There was a full-length mirror on the wall, and she gave its surface a brisk rub with a clean duster, viewing herself with detachment as she did so, and deciding that she looked totally out of place in this room with her faded jeans and elderly sweater shirt with the sleeves pushed up. A satin dressing gown is what I need, she thought, the corners of her mouth lifting in derision, one that fastens at the waist and nowhere else, in a colour to harmonise with the dusters. She gave the mirror’s frame a final, cheerful flick and turned away, moving her shoulders wearily. She had worked hard, and she was tired. She deserved a shower and a rest before Antonia returned and it was time to start preparing the evening meal. She pushed the sandals off her aching feet and walked across the carpet relishing its softness. She leaned across the bed, straightening its already immaculate cover, testing the firmness of the mattress with a tentative hand. Then she said, ‘Oh, to hell with it!’ and jumped into the middle of the bed as she had been longing to do since she first entered the room. Forbidden ecstasy, she thought, bouncing up and down on other people’s beds, and how many years was it since she’d done so? She had been seven and not enjoying a stiff tea-party at Sally Armitage’s, until, when tea was over, she and Sally had discovered that the double bed in Mrs Armitage’s bedroom made a superb trampoline, and they’d bounced and leapt with undiminished energy until the arrival of a scandalised nanny had put a premature end to their game.
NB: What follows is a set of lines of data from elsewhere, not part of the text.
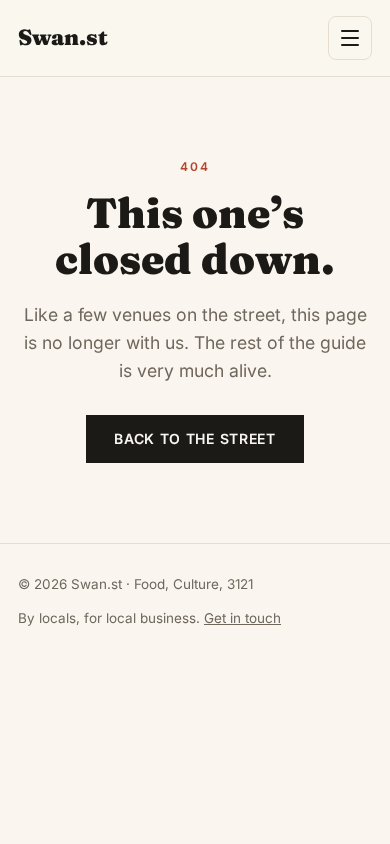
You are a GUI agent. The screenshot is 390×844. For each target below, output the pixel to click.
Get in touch (242, 618)
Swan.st (63, 37)
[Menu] (350, 38)
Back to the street (195, 438)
A childhood incident she had not even given a moment’s thought to until now. And the Armitages’ bed had not been nearly as wide and opulent as this one. That’s what this house needs, she thought. It needs children, to fill up the empty rooms and climb the trees in the garden, and even bounce on the beds. But it wouldn’t get them. Even if Antonia was willing to have a child, which Rowan doubted, she couldn’t imagine Carne Maitland opting for that sort of family life.